### What is needed
Look through the data below. Pick out the lines holding the string "gear".
-- Opening Marker --
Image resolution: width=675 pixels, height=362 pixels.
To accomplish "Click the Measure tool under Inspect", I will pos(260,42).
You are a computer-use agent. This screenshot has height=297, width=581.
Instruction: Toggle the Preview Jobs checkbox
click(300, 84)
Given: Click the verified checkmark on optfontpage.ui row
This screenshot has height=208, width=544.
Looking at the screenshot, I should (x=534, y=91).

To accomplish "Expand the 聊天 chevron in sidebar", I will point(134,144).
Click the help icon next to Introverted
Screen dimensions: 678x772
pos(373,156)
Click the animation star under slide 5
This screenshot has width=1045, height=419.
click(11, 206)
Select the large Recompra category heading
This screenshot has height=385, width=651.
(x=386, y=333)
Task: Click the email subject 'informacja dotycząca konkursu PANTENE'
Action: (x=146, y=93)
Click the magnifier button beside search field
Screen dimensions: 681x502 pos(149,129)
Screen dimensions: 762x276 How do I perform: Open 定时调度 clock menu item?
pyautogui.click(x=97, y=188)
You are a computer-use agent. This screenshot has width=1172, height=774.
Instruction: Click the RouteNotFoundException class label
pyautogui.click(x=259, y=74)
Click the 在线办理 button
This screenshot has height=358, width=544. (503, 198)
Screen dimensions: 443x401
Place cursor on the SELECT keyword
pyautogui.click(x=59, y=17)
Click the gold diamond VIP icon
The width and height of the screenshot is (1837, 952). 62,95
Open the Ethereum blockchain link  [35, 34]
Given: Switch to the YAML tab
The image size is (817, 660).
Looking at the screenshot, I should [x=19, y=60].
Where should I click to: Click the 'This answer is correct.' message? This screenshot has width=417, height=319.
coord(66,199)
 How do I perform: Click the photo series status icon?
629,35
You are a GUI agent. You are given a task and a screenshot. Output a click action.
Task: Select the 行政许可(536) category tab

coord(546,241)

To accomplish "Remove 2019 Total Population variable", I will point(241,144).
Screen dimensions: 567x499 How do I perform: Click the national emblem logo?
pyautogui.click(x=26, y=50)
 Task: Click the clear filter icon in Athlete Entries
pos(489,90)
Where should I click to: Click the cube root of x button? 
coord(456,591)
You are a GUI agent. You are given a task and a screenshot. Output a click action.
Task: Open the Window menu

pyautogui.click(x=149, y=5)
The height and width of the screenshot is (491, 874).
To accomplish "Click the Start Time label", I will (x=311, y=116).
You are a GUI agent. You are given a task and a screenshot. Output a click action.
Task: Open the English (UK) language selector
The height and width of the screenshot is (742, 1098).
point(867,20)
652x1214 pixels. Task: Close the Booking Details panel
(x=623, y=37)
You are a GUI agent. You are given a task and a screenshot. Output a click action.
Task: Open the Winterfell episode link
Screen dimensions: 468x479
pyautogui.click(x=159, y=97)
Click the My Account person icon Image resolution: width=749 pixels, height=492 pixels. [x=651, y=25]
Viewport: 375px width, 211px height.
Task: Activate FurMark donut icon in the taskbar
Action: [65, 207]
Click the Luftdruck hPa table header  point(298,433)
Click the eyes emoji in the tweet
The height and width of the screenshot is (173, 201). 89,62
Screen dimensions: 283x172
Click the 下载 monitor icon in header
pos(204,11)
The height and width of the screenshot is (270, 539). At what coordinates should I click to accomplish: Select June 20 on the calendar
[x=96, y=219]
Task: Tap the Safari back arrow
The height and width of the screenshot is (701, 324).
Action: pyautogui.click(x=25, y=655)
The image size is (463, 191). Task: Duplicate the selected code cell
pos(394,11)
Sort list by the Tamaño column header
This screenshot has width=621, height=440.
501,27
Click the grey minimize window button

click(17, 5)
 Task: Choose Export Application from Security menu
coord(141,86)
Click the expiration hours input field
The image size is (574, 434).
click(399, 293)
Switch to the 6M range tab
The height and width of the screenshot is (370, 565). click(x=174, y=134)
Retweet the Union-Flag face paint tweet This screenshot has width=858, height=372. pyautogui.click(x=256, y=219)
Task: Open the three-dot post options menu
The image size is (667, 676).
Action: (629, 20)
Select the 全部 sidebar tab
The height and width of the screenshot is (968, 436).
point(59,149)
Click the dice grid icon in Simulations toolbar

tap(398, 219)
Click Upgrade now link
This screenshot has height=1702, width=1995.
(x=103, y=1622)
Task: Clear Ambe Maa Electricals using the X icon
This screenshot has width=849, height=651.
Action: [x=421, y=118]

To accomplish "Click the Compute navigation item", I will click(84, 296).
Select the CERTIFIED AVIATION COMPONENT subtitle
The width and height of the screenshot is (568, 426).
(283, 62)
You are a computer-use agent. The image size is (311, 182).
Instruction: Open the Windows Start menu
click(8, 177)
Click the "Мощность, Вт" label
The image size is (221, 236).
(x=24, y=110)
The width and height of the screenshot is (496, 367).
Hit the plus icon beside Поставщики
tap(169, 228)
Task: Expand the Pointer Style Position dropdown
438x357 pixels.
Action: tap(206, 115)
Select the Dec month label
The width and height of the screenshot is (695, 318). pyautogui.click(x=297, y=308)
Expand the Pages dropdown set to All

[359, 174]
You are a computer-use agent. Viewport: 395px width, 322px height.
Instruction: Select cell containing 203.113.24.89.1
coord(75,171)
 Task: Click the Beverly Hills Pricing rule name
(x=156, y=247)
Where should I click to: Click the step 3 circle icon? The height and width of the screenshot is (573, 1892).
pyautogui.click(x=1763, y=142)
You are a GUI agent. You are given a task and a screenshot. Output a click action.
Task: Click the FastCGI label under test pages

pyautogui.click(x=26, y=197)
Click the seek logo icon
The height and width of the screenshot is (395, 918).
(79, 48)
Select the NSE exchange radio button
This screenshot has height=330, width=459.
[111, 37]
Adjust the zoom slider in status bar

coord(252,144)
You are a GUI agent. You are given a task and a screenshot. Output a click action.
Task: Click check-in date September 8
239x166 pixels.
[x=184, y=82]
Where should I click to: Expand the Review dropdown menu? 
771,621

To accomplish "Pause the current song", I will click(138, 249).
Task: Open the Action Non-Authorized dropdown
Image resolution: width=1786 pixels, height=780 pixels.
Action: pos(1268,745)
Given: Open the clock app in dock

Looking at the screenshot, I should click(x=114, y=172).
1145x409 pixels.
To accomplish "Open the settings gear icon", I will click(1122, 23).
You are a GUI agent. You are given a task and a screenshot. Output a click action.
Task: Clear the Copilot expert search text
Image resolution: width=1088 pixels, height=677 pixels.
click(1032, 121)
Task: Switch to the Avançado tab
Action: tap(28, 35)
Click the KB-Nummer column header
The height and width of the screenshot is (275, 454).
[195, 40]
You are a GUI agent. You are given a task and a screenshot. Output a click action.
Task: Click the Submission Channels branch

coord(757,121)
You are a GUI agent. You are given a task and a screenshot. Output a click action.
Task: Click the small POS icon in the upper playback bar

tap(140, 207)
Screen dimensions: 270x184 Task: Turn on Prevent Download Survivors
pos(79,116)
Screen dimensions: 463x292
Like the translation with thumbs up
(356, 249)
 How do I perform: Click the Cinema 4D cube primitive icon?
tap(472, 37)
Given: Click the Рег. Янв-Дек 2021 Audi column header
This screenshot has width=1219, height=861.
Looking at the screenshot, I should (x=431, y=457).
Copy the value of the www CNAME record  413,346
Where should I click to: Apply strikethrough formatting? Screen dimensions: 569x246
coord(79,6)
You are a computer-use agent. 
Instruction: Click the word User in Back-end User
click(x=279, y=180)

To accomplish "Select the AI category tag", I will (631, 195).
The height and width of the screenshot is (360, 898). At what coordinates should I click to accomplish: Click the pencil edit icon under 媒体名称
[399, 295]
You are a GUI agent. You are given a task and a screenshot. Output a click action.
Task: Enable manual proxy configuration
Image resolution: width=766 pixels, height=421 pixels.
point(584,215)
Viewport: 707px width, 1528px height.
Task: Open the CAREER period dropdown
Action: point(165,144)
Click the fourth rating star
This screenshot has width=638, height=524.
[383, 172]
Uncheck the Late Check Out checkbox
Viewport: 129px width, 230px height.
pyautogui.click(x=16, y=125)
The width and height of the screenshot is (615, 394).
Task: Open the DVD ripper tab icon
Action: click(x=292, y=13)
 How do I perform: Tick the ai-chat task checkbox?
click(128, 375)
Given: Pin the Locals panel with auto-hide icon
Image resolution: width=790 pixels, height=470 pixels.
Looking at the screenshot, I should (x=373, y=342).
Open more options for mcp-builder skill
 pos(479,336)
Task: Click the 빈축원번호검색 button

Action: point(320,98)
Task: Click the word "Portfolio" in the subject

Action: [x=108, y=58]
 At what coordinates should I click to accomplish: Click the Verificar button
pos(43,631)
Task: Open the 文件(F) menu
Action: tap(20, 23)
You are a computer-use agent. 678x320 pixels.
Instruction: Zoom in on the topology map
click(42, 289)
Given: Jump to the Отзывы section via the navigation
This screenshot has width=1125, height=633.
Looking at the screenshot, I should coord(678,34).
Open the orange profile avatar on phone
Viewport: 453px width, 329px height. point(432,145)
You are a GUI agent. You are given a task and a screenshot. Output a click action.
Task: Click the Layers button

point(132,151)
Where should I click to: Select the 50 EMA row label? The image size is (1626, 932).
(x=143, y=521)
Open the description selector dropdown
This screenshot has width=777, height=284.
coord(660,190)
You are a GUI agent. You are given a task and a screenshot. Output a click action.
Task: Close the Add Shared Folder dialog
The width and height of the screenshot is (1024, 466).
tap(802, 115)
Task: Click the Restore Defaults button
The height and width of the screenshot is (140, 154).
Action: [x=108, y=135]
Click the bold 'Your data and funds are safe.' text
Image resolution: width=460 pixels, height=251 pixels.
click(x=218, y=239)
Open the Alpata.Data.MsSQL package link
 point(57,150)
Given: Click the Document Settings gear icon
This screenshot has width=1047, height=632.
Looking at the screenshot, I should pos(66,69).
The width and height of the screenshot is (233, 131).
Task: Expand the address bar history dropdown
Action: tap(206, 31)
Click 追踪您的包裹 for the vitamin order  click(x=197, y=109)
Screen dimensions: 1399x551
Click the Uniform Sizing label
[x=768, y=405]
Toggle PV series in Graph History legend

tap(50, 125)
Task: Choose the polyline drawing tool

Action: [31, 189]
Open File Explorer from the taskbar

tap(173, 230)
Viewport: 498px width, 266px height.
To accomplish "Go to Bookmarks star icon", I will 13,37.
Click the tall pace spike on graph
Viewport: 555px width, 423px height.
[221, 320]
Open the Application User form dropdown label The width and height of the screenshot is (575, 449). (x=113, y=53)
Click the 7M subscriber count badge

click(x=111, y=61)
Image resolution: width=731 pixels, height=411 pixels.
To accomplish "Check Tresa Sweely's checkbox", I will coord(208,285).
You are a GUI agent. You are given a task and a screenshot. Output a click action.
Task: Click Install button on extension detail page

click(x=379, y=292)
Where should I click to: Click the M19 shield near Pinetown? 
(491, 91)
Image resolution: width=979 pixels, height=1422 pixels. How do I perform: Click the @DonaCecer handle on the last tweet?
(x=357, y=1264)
-- Closing Marker --
### Result of this exercise
To accomplish "Open the settings gear icon", I will click(1122, 23).
Given: Click the Document Settings gear icon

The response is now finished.